Et de toute part au milieu de la verdure et des fleurs émergeaient les candélabres chargés de nombreuses bougies offertes par les paroissiens. 

Toutes ces lumières resplendirent le soir quand la cloche appela la foule pour la consécration de la paroisse à la Très Sainte Vierge et pour l'offrande des couronnes. Les petits étaient à la fête".

Ou encore, une mission spécialement réservée aux enfants peut avoir lieu quelques jours auparavant l'ouverture de la grande mission : c'est le cas en 1901 (700 enfants y participent) et en 1911 (540 enfants de six à douze ans).

Pour cette dernière mission, dès le lundi 13 novembre, 380 communiants "donnèrent l'exemple et l'élan au reste de la paroisse". Et on en profite alors pour se servir des enfants pour faire pression sur les parents : les enfants "acceptèrent d'être porteurs d'une lettre écrite en leur nom" qu'ils doivent lire devant leur famille. Du coup, beaucoup d'adultes étaient présents aux exercices du soir.

Les thèmes chers aux prédicateurs sont bien sûr la conversion, la mort et le jugement dernier, l'Enfer mais ils dénoncent 
également les abus ou parlent de la conjoncture présente notamment en 1911 où ils traitent de l'éducation chrétienne et réfutent l'objection selon laquelle la religion a fait son temps.

La mission se termine en apothéose le dimanche : dans la matinée, a lieu une messe de communion générale à laquelle participe bon nombre de fidèles et notamment des hommes. 


Le temps de grâce que représente ces descentes de curés sur la paroisse est souvent immortalisé par la plantation d'une croix ou quelque autre manifestation remarquable. 

Pour la retraite de 1847, "la plantation d'une croix a clos les Saints Exercices"

Un vitrail fut placé dans l'église huit jours avant l'ouverture de la mission 1892 dédiée au Sacré-Cœur. Pour cette mission la plantation d'un calvaire eu lieu route de Derval. 



























En 1901, "Vingt-huit anciens marguilliers s'étaient présentés pour porter le brancard sur lequel reposait le Christ souvenir de la mission qui devait être placé en face de la chaire et qu'offrait M. le comte du Halgouët. 

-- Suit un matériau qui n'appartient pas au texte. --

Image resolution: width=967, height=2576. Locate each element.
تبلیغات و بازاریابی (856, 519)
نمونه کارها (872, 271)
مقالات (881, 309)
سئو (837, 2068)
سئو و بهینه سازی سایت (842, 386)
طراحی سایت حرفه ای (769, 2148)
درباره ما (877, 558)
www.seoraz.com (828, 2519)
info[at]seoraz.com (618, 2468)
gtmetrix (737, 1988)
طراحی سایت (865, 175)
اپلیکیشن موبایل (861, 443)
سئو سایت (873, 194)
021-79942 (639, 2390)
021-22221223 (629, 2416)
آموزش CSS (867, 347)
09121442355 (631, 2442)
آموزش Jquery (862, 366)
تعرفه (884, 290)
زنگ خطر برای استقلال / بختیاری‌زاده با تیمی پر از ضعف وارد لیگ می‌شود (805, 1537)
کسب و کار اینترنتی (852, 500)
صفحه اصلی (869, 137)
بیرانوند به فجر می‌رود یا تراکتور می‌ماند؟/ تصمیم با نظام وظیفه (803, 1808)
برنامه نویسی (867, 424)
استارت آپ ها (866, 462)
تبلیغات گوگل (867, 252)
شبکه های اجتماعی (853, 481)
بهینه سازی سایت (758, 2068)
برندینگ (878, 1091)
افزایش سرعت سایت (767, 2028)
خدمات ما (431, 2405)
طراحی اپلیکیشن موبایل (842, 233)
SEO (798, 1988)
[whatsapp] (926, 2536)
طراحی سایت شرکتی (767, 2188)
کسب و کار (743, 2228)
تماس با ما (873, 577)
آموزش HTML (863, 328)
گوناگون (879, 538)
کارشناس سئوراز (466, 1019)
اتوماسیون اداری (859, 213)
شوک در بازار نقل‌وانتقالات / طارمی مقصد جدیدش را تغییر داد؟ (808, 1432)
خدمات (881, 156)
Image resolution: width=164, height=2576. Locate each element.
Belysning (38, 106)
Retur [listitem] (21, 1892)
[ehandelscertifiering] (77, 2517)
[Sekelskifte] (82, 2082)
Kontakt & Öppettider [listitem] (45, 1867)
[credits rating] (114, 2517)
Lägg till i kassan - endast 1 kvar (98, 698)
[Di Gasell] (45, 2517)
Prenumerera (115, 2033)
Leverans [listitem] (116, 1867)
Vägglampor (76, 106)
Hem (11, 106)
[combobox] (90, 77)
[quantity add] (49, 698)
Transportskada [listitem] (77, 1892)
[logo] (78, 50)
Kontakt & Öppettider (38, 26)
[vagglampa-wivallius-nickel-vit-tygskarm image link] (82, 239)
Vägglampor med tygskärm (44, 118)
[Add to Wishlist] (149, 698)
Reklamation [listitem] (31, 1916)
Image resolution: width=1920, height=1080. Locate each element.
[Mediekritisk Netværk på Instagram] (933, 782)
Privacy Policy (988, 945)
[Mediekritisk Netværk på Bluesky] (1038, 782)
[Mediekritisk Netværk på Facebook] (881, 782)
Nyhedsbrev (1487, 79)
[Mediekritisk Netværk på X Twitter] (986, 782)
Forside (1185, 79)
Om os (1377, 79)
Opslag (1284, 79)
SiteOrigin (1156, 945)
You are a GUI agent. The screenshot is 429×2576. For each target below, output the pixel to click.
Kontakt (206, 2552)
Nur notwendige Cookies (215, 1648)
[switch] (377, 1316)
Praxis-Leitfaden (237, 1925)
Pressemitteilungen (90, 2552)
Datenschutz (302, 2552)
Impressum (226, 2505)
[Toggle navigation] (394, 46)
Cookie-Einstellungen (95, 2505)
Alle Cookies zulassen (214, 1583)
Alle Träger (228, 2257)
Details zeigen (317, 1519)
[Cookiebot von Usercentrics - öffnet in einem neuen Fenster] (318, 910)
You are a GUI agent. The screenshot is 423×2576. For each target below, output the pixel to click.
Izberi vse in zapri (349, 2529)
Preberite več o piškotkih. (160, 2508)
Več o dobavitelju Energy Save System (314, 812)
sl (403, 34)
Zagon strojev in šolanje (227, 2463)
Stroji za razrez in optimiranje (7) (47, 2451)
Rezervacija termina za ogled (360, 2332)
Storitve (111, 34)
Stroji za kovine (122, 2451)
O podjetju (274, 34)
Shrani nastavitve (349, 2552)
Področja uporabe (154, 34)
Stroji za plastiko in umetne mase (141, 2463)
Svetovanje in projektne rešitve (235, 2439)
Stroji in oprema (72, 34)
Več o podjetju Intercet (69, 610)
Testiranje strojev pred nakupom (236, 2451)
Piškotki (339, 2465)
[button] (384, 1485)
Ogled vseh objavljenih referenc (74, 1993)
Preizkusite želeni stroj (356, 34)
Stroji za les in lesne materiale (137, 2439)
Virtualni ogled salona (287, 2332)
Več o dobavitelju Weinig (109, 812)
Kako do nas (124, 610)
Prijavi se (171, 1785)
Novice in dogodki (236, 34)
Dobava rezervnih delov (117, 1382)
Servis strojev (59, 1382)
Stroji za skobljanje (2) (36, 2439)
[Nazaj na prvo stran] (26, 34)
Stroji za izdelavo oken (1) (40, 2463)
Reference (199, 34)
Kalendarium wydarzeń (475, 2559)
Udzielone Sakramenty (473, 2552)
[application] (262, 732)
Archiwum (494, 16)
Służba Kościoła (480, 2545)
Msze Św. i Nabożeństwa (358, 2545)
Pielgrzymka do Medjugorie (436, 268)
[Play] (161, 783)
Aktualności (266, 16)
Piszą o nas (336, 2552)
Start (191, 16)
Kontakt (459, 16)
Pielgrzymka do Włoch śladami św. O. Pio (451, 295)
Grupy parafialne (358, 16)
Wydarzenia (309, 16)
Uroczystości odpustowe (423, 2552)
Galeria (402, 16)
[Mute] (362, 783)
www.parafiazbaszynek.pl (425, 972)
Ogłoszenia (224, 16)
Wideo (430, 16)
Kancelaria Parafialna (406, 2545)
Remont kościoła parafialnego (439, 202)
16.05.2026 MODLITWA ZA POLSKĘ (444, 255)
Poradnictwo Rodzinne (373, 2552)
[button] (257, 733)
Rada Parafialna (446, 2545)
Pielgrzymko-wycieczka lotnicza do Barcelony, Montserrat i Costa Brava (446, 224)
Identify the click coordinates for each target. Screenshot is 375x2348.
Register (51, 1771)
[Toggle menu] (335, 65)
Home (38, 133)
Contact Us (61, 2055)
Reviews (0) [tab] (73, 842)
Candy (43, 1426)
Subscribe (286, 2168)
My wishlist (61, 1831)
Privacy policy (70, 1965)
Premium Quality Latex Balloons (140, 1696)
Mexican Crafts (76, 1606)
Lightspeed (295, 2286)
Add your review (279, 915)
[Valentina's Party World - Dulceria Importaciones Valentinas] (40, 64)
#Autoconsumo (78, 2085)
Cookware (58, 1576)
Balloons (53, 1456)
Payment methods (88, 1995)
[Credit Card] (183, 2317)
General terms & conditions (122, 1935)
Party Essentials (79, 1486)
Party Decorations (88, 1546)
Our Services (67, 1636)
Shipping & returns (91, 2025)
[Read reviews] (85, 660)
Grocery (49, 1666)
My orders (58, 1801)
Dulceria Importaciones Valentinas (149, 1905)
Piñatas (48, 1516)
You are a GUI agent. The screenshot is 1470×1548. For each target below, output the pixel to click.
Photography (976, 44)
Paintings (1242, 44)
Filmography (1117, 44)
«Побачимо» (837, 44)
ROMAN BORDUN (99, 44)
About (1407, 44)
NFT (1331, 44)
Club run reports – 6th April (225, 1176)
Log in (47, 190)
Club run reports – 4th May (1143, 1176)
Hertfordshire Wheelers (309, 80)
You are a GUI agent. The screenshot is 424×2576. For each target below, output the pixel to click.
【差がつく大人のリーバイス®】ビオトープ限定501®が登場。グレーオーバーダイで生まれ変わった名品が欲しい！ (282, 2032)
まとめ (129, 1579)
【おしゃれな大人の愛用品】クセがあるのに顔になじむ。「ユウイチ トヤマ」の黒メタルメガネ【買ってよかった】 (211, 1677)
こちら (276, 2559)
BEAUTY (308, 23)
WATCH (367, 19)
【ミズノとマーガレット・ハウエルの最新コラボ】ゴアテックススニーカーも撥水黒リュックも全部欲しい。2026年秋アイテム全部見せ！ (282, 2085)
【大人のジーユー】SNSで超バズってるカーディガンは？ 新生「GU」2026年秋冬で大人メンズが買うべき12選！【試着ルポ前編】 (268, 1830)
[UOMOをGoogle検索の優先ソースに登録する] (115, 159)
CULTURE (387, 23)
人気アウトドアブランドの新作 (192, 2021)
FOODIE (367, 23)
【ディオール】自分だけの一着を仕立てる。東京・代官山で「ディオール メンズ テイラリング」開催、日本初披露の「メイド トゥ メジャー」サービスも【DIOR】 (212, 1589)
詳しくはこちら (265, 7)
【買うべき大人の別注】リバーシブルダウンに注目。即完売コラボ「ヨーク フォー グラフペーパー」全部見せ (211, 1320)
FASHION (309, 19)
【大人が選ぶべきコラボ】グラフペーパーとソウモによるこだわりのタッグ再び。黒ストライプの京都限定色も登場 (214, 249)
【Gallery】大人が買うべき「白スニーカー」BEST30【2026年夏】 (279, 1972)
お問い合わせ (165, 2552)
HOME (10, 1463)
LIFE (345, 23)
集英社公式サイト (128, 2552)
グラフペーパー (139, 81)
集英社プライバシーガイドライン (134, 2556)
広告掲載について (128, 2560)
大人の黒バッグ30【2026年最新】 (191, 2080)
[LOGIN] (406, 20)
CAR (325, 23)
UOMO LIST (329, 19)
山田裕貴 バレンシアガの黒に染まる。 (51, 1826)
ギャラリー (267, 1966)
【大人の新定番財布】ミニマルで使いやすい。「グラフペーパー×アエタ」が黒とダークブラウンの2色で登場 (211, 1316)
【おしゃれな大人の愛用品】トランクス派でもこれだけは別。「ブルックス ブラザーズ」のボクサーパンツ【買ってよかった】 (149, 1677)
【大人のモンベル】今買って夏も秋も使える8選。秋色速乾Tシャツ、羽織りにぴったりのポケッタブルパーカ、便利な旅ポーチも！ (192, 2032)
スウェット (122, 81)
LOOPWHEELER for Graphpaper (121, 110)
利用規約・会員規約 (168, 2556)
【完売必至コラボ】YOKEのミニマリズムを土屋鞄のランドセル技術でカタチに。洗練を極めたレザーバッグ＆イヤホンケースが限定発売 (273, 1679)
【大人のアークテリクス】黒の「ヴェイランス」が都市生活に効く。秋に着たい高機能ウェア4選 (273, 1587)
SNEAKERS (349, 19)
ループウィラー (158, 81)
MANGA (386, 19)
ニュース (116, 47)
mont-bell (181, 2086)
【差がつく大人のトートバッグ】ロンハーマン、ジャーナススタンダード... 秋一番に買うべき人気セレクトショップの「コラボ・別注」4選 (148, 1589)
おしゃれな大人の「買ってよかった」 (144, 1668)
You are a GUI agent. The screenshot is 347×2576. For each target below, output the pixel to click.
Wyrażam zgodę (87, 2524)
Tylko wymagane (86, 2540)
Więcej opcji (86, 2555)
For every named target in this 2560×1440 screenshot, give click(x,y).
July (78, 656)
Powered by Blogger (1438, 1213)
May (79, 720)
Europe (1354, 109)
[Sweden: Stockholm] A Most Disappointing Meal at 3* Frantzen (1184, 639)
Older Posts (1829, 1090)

Pendant une heure trente, la procession se déroula à travers le bourg magnifiquement décoré et le cri de Vive Jésus, vive la Croix répété par plus de quatre mille personnes mettait un frisson à l'âme des plus indifférents. 

Une fois rentrée dans l'église la Croix fut mise en place. Le Père Ménard fit pousser les acclamations à la Croix et à Jésus, et, les larmes aux yeux, fit ses adieux à cette chrétienne population et au clergé."

Le témoignage visible dans le paysage de la mission 1911 est la plantation d'un calvaire derrière l'église. Ce fut un grand moment.


Le soir, à sept heures et demi, "la mission était clôturée par une plantation de Croix près de l'école des garçons [Saint-Michel] sur un terrain appartenant à M. de Boisfleury et dépendant de la ferme des Porteaux. M. de Boisfleury donnait avec le terrain la croix magnifique mesurant 7 mètres 60. Le Christ était un don du docteur Benoist, enfin le socle de pierre était payé par la toujours humble Anne-Marie Hamel." 

En moins d'un quart d'heure le Christ fut fixé à son calvaire. La bénédiction du monument fut faite par le vicaire général l'abbé Loyer, ancien vicaire de Guémené.


On ne présente plus le Docteur Benoist dont j'ai beaucoup parlé sur ce blog, et dont on ne peut s'étonner qu'il investisse dans une anatomie. Quant à la dame Hamel à laquelle il est fait allusion, née en 1860, elle était petite-fille, fille, sœur et tante de boulangers de Guémené dont la lignée exerçait encore au Bourg, dans les années 1930.



















Puis une cérémonie d'adieu a lieu à l'église "beaucoup trop petite pour contenir tous les fidèles". Le Père Maindron intervient une dernière fois pour encourager sans doute les fidèles à demeurer fermes dans leur résolution.

Hélas, son sermon de trois quarts d'heure "parut un peu excessif malgré la bonne volonté de tous", selon le curé Arbeille. Ceci montre qu'il ne faut pas abuser des bonnes choses...

Et comme quoi, décidément, la prise de position du missionnaire est fatigante pour tout le monde.